--- Requests ---
a - Print the review excerpt on Southern photography and literature word for word, in full.
b - Output every line of the records that follow the text without changing anything, but leave the pictures out.

Academic journal article Southern Quarterly

Southern Photography and Literature: Refocusing the Lens

Academic journal article Southern Quarterly

Southern Photography and Literature: Refocusing the Lens

Article excerpt

Serious Daring: The Fiction and Photography of Eudora Welty and Rosamond Purcell. Susan Letzler Cole. Fayetteville: U of Arkansas P, 2016. Pp. 170. $34.95 (cloth). ISBN: 978-1-68226-011-1.

The Language of Vision: Photography and Southern Literature in the 1930s and After. Joseph R. Millichap. Baton Rouge: Louisiana State UP, 2016. Pp. 176. $40.00 (cloth). ISBN: 978-0-8071-6277-4.

Eudora Welty's Fiction and Photography: The Body of the Other Woman. Harriet Pollack. Athens: U of Georgia P, 2016. Pp. 344. $49.95 (cloth). ISBN: 978-0-8203-4870-4.

Photography is an important crossroads where memory and sense of place intersect in the American South. Displayed on walls and tables in every home, photographs summon the familiar in powerful ways. They are the lynchpin through which we identify with and confront our past. Photographs display ancestral faces and places that anchor us within our region, viscerally embodying Faulkner's famous remark that in the South, "The past is never dead. It is not even past." Photographs assure us that the past endures in close, intimate ways. Indeed, in his classic study of American photography Reading American Photographs: Images as History: Mathew Brady to Walker Evans, Alan Trachtenberg encourages us to use photographs as a way of "reading the past . . . as a past which interprets our present-past images as present history" (288-20). Interestingly, Trachtenberg focuses on two photographers-Mathew Brady and Walker Evans-whose work is deeply connected to the American South.

--- Data extract ---
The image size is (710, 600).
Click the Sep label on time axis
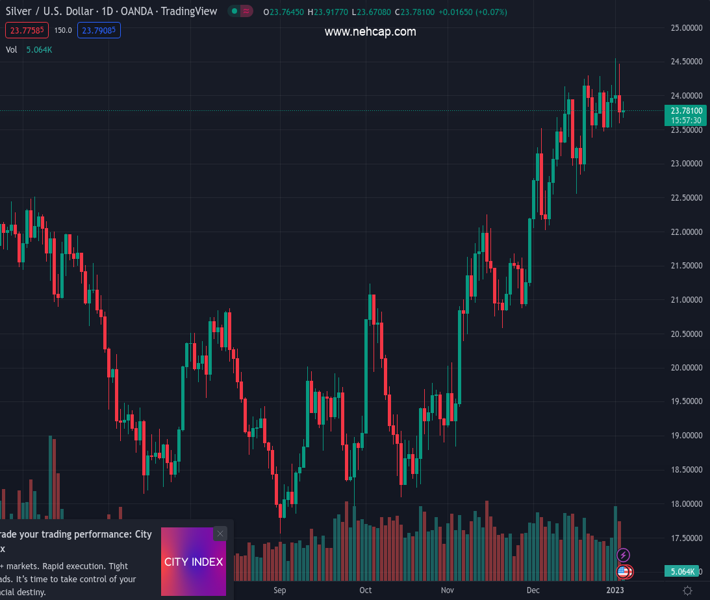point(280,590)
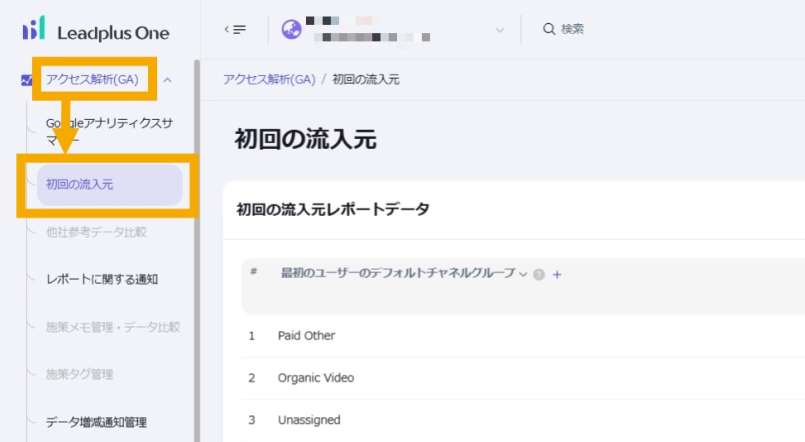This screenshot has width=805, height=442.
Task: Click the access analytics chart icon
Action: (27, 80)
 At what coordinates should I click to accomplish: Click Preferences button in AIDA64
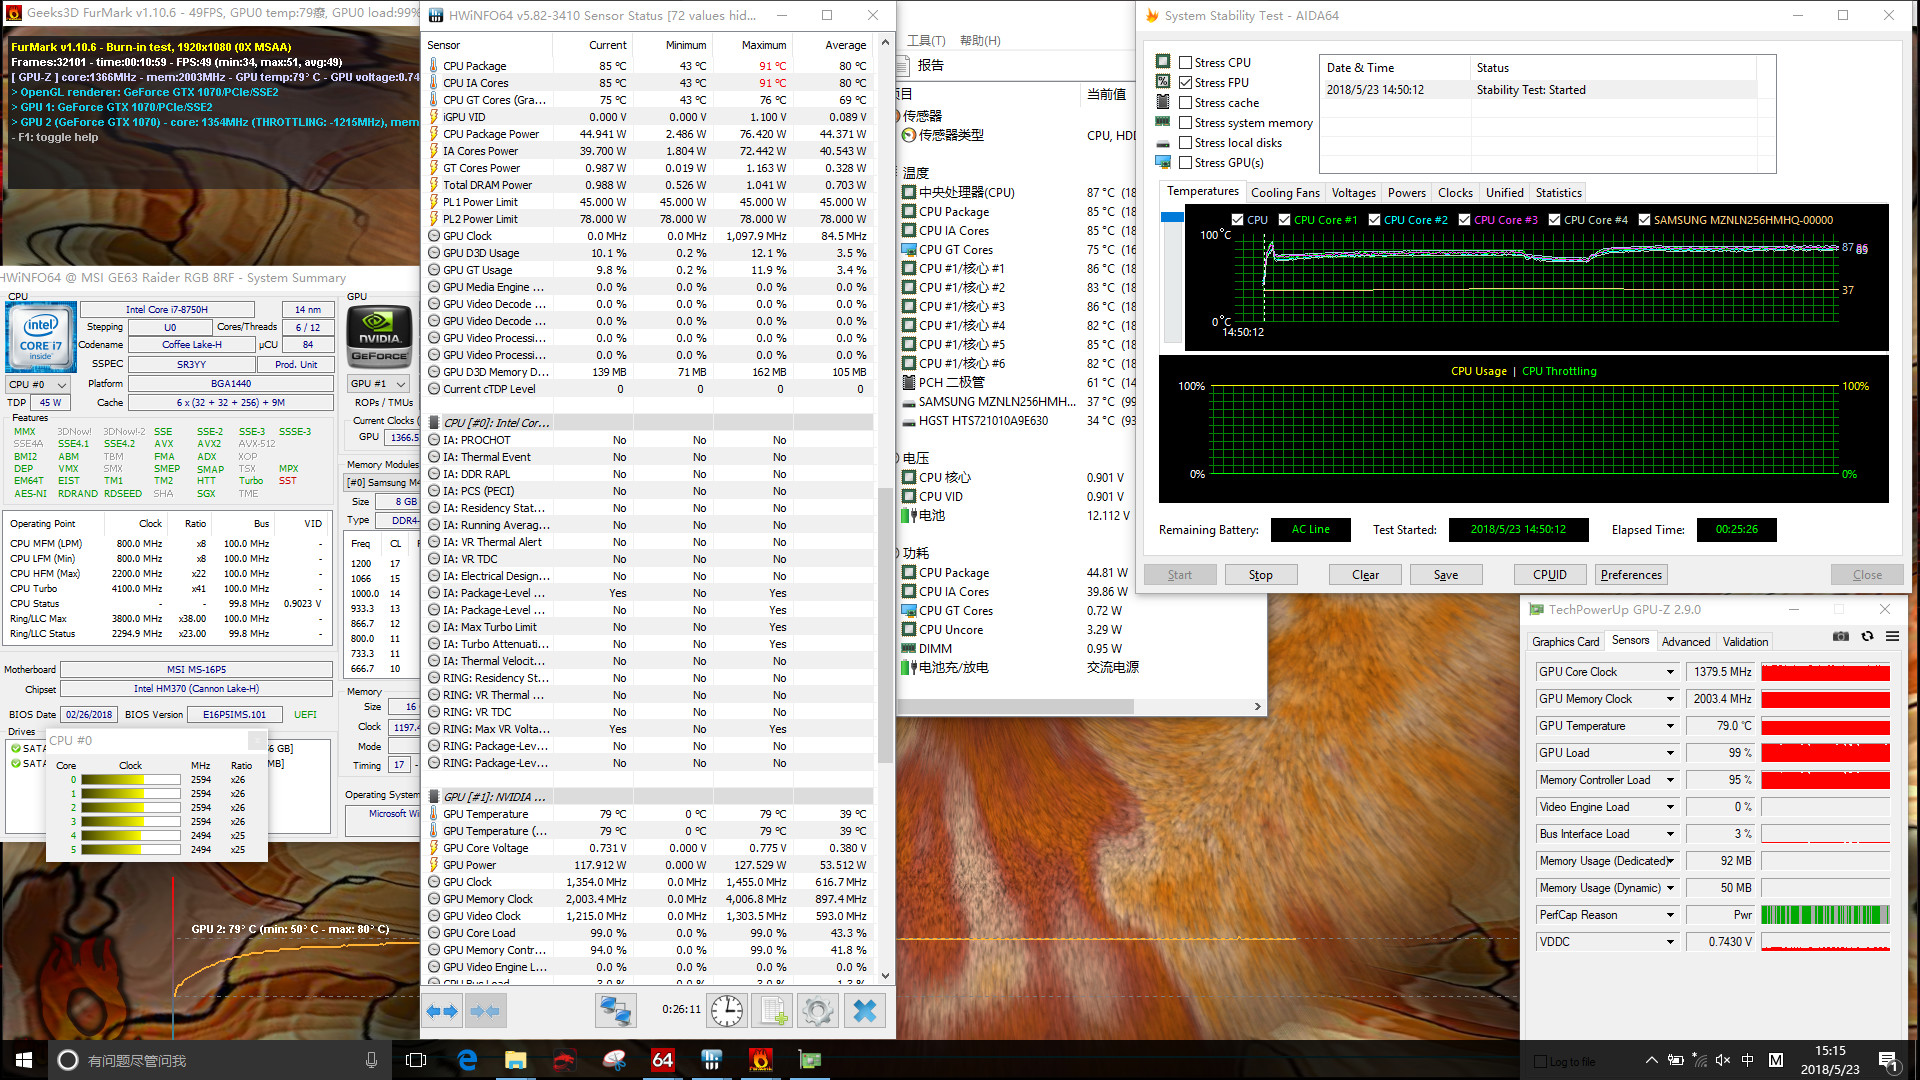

--- Written answers ---
a -
Academic journal article Southern Quarterly

Southern Photography and Literature: Refocusing the Lens

Academic journal article Southern Quarterly

Southern Photography and Literature: Refocusing the Lens

Article excerpt

Serious Daring: The Fiction and Photography of Eudora Welty and Rosamond Purcell. Susan Letzler Cole. Fayetteville: U of Arkansas P, 2016. Pp. 170. $34.95 (cloth). ISBN: 978-1-68226-011-1.

The Language of Vision: Photography and Southern Literature in the 1930s and After. Joseph R. Millichap. Baton Rouge: Louisiana State UP, 2016. Pp. 176. $40.00 (cloth). ISBN: 978-0-8071-6277-4.

Eudora Welty's Fiction and Photography: The Body of the Other Woman. Harriet Pollack. Athens: U of Georgia P, 2016. Pp. 344. $49.95 (cloth). ISBN: 978-0-8203-4870-4.

Photography is an important crossroads where memory and sense of place intersect in the American South. Displayed on walls and tables in every home, photographs summon the familiar in powerful ways. They are the lynchpin through which we identify with and confront our past. Photographs display ancestral faces and places that anchor us within our region, viscerally embodying Faulkner's famous remark that in the South, "The past is never dead. It is not even past." Photographs assure us that the past endures in close, intimate ways. Indeed, in his classic study of American photography Reading American Photographs: Images as History: Mathew Brady to Walker Evans, Alan Trachtenberg encourages us to use photographs as a way of "reading the past . . . as a past which interprets our present-past images as present history" (288-20). Interestingly, Trachtenberg focuses on two photographers-Mathew Brady and Walker Evans-whose work is deeply connected to the American South.

b -
The image size is (710, 600).
Click the Sep label on time axis
point(280,590)
This screenshot has width=805, height=442.
Task: Click the access analytics chart icon
Action: (27, 80)
 At what coordinates should I click to accomplish: Click Preferences button in AIDA64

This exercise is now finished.